His coaches have also been understanding of his situation and supportive of his treatments. They have treated Merek the same as his teammates—just another player on the ice.

For the most part, Merek has done a good job of keeping the flare-ups at bay. He avoids sugars, dehydration, greasy foods, and most variations of junk foods. He aims to get 10 hours of combined sleep per day. And, of course, he always makes time to exercise in his daily routine. 

“At times during the off-season, when I have succumbed to a more sedentary lifestyle, I have felt my Crohn’s get worse,” he said. “I find my day-to-day health has a huge influence on how my Crohn’s presents itself.”


Today, Merek Pipes is 20 years old. 

He is currently living in Swan River, MB, after starting the hockey season in La Ronge, SK. Next year, he will move to Schenectady, New York to pursue a Bachelor’s degree in Engineering at Union College and play for the NCAA Division 1 hockey program. 

When asked what advice he would give to other young athletes living with inflammatory bowel disease, he spoke about how he transformed the adversity he faced early on in his career into a strong work ethic and a positive outlook—traits that inevitably propelled him forward, toward success. 

“A setback [is just a setback]. It never has to mean ‘the end.’” 

He wanted to share his story to reach out to others who feel the same distance and loneliness that he experienced when first diagnosed. 
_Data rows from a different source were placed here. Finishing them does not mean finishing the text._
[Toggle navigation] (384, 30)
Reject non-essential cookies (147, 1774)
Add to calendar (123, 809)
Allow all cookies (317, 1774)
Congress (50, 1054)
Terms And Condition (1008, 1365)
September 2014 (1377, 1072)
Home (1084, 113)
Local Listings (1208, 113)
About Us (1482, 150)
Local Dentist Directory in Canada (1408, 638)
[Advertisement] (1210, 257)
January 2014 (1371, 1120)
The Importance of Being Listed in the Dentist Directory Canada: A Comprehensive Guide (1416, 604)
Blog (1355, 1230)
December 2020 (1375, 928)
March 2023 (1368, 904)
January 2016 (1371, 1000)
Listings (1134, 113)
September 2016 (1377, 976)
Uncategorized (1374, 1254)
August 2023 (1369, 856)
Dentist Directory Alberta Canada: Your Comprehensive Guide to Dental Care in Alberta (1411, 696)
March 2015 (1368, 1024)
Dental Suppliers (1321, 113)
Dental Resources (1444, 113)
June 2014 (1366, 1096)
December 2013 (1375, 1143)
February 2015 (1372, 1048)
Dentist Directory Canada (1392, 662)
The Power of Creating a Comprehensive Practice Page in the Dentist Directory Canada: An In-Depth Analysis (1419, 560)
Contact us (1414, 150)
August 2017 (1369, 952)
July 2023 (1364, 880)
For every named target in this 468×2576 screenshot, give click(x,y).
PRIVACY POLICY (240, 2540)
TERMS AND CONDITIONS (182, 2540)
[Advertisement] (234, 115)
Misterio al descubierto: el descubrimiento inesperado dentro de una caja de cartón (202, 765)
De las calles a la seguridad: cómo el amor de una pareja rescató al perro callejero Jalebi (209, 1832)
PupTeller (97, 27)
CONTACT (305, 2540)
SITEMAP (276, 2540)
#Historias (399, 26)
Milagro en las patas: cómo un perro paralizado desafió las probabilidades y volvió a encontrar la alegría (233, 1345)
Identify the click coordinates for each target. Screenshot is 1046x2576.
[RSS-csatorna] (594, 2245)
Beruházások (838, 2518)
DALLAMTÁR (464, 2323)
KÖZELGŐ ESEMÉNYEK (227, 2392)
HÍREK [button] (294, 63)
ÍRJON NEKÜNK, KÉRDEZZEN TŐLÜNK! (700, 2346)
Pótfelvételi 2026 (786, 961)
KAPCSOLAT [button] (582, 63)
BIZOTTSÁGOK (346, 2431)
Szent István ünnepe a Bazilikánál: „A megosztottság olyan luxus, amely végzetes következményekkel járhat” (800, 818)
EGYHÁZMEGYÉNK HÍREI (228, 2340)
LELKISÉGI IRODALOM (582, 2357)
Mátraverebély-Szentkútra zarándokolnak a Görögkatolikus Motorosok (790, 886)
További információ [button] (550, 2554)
“I want to show it can be done. You don’t need to be superhuman. You don’t need to be special. Whether it be athletics, art, or academics, Crohn’s does not spell the end of a passion.”


  • Canada has among the highest incidence rates of Crohn's and colitis in the world.
  • 1 in 140 Canadians lives with Crohn’s or colitis.
  • Families new to Canada are developing these diseases for the first time.
  • Incidence of Crohn’s in Canadian kids under 10 has doubled since 1995.
  • People are most commonly diagnosed before age 30.